About this task: Write out exactly, please, the lines from the one containing "Image resolution: width=1512" to the end of the material.

Task material:

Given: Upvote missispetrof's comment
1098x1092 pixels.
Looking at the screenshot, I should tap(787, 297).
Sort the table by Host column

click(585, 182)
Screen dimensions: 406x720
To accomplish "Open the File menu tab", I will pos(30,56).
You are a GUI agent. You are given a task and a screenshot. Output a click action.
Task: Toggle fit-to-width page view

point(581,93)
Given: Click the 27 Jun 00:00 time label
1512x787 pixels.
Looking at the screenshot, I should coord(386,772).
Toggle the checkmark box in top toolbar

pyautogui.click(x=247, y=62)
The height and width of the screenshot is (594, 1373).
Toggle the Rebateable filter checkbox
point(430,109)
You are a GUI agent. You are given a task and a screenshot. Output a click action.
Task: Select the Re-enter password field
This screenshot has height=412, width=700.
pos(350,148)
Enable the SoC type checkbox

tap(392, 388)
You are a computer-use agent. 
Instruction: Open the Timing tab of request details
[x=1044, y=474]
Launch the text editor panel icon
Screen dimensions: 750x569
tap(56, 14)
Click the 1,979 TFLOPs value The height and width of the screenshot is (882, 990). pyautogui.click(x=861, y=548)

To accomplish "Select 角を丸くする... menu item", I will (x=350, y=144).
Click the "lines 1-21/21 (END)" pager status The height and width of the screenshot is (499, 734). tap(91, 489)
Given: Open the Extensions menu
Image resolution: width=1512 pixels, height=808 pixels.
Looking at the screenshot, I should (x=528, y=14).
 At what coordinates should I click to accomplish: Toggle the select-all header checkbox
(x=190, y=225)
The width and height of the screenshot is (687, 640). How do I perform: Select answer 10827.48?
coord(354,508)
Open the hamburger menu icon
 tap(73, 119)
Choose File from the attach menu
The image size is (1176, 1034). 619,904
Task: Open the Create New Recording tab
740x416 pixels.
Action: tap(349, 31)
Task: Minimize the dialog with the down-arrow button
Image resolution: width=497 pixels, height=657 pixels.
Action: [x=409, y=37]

Response for this exercise:
Image resolution: width=1512 pixels, height=808 pixels.
Looking at the screenshot, I should (x=528, y=14).
 At what coordinates should I click to accomplish: Toggle the select-all header checkbox
(x=190, y=225)
The width and height of the screenshot is (687, 640). How do I perform: Select answer 10827.48?
coord(354,508)
Open the hamburger menu icon
 tap(73, 119)
Choose File from the attach menu
The image size is (1176, 1034). 619,904
Task: Open the Create New Recording tab
740x416 pixels.
Action: tap(349, 31)
Task: Minimize the dialog with the down-arrow button
Image resolution: width=497 pixels, height=657 pixels.
Action: [x=409, y=37]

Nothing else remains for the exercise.